A book revealing the inside story of BlackBerry's rise and fall by Globe and Mail reporters Jacquie McNish and Sean Silcoff has made the longlist for the Financial Times and McKinsey Business Book of the Year Award.
Losing the Signal: The Spectacular Rise and Fall of BlackBerry is one of 15 books to crack the list, which is heavy with titles chronicling successes and struggles in the technology industry.
The Canadian bestseller explores in detail how Waterloo, Ont.-based entrepreneurs Jim Balsillie and Mike Lazaridis effectively created a new era of instant wireless communication, only to watch their dominance of the sector slip away from them even faster than they had built it.

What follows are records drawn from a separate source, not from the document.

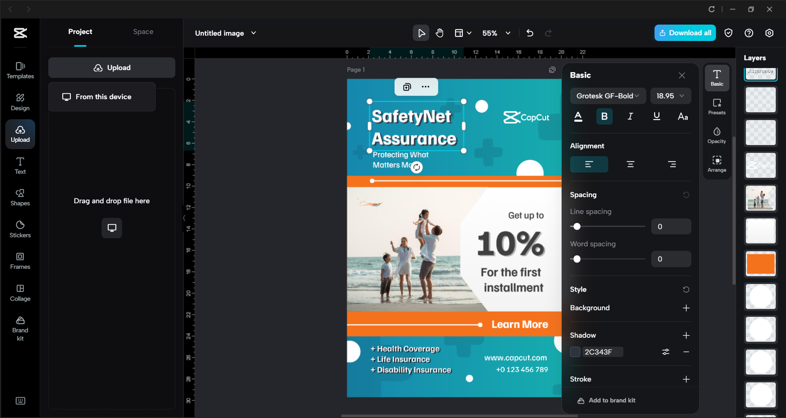This screenshot has height=418, width=786.
Task: Click the Download all button
Action: pos(684,32)
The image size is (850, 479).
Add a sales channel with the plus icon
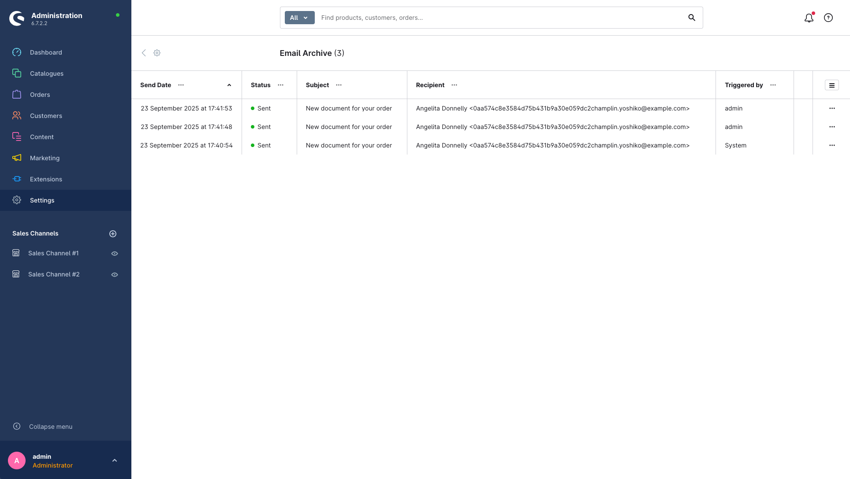113,234
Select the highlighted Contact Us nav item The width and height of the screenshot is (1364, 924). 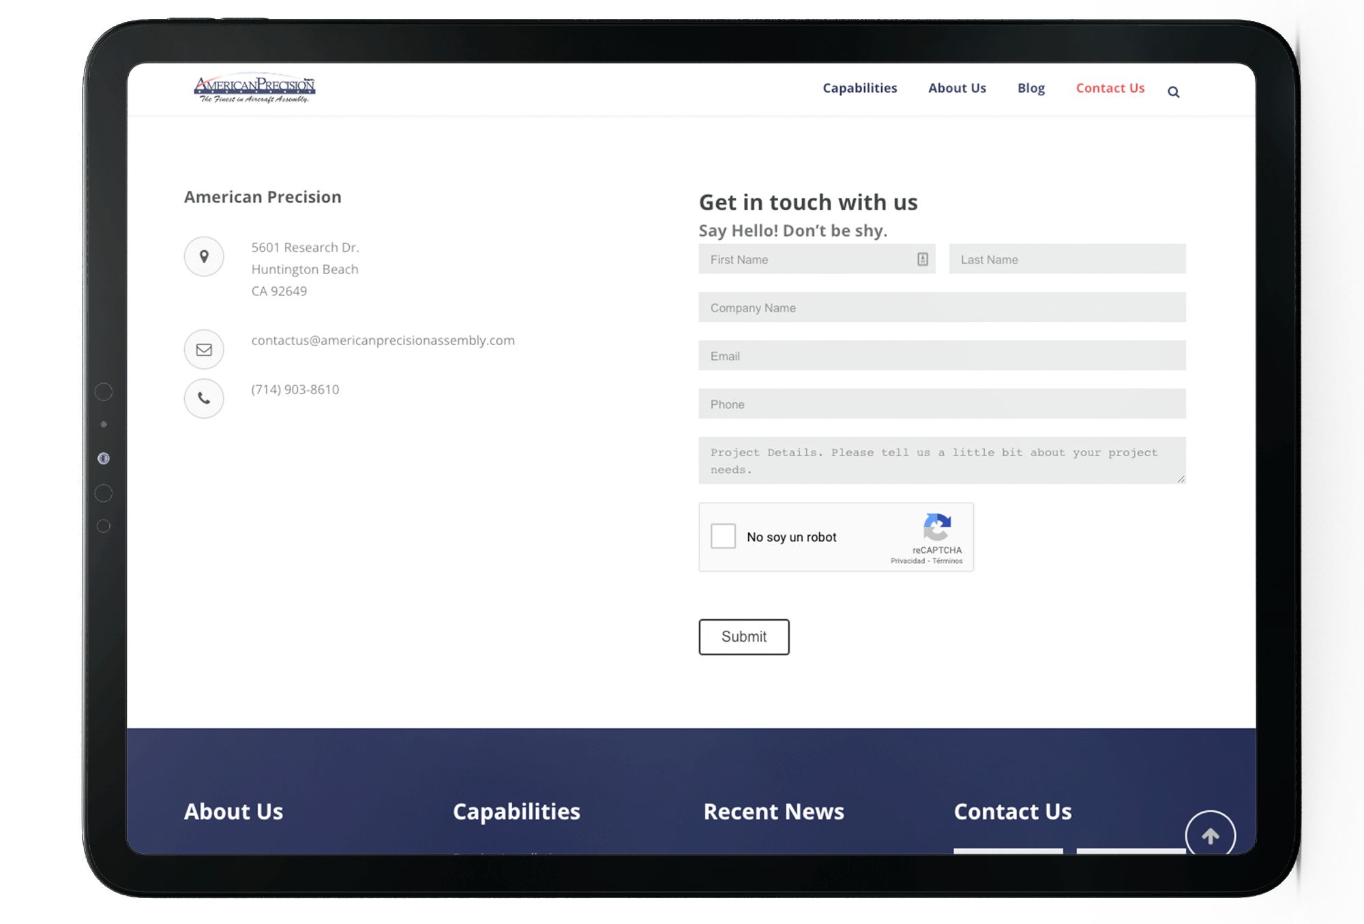point(1110,88)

Other longlisted books include Ashlee Vance's Elon Musk, a biography of the energetic founder of Tesla electric cars; Digital Gold, Nathaniel Popper's look at the advent of the digital currency Bitcoin; Stephen Witt's How Music Got Free on piracy's assault on the commercial music business; and Anne-Marie Slaughter's take on gender gap issues, Unfinished Business.
The award's judges, a panel that includes FT editor Lionel Barber, LinkedIn co-founder Reid Hoffman and economist-author Dambisa Moyo, will choose up to six books for the shortlist. The winner of the £30,000 ($60,825 Canadian) prize is to be named on Nov. 17.